"In the second half, if we have another record of home runs, hopefully we are 20 games above .500 because of it," Collins said.
The Mets have scored 53.1 percent of their runs via home runs, a mark that leads the Major Leagues. The team's reliance on the long ball has proved beneficial in some scenarios -- but hurtful in others.
In Thursday's slugfest against the Nationals, the Mets came out on top, 9-7, after hitting four home runs. Washington led, 4-1, in the fourth and 6-4 in the fifth, but the Mets used the long ball to fight back both times. Wilmer Flores gave the Mets a 7-6 lead with a three-run shot in the fifth, and Asdrubal Cabrera added a solo blast the following frame.
Sunday's series finale, though, represented the other end of the spectrum.
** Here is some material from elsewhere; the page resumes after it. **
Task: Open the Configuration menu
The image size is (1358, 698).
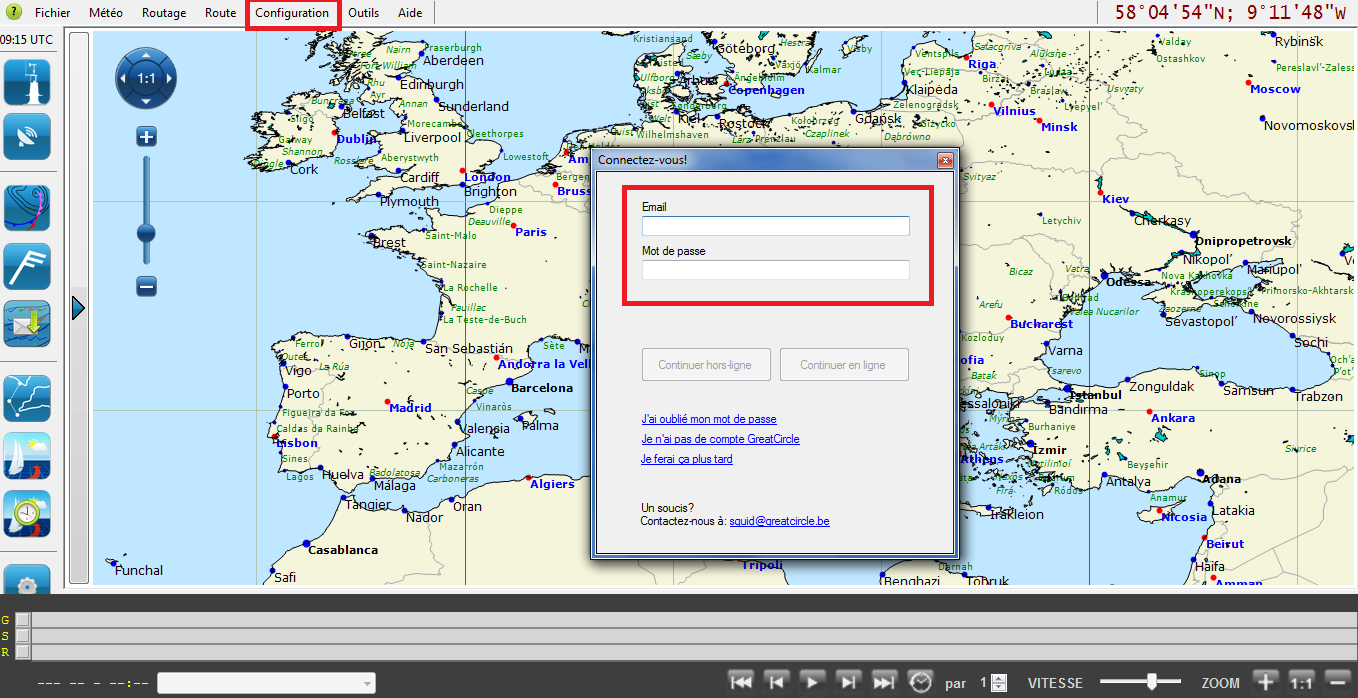Action: (x=292, y=13)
Each of Reyes' home runs came with no one on base. And each time, he held onto his helmet as he rounded the bases to cheers.
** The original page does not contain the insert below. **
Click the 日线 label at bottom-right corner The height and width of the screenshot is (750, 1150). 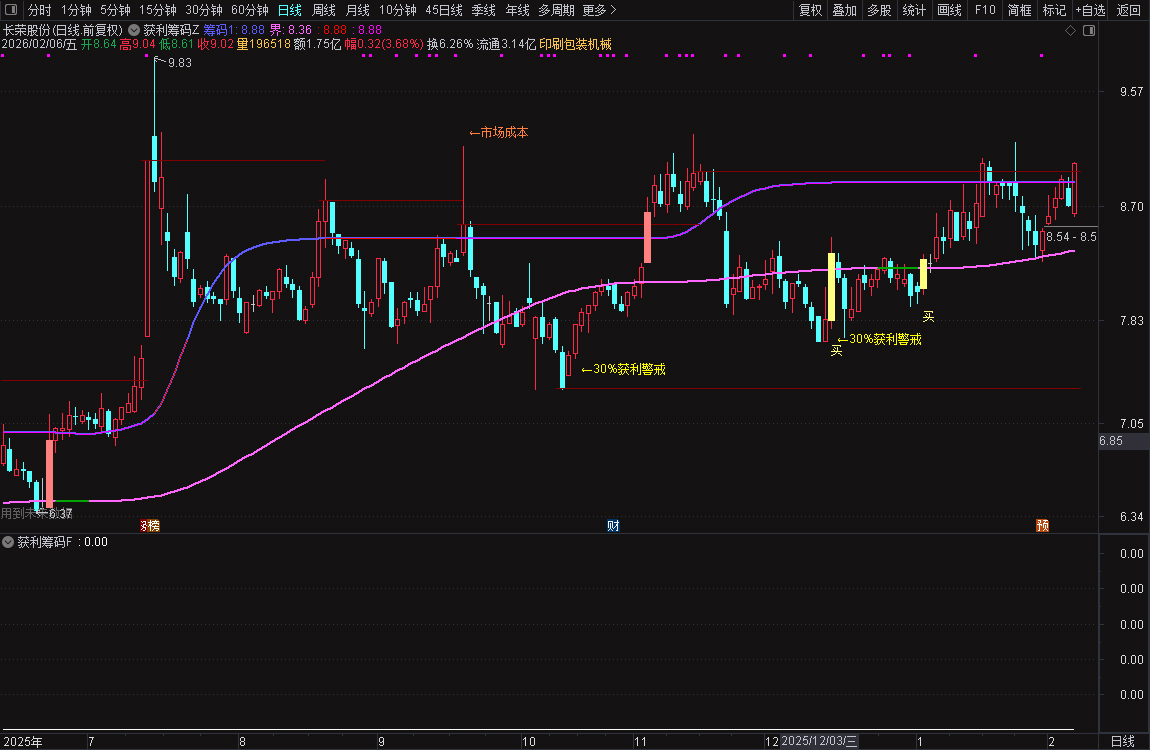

"That second one, that ball was crushed," Collins said.
The Mets only managed to move one runner into scoring position. That came in the first, when Flores reached second on Cabrera's single. Juan Lagares struck out swinging, ending the rally.
After Nationals closer Jonathan Papelbon induced two outs in the ninth, Travis d'Arnaud sent the first pitch into left field for a single, bringing Alejandro De Aza to the plate with the Mets trailing by one.
After a seven-pitch battle, De Aza swung through an 88-mph splitter, holding his stance in the batter's box for a couple moments as catcher Wilson Ramos passed by to celebrate the Nationals' series victory with Papelbon.
The Mets retreated to the clubhouse with a sparkly new addition to the record books, but a sour taste in their mouths.
"Team numbers are nice when you're winning. They're great," Collins said. "They don't amount to much if you're not winning."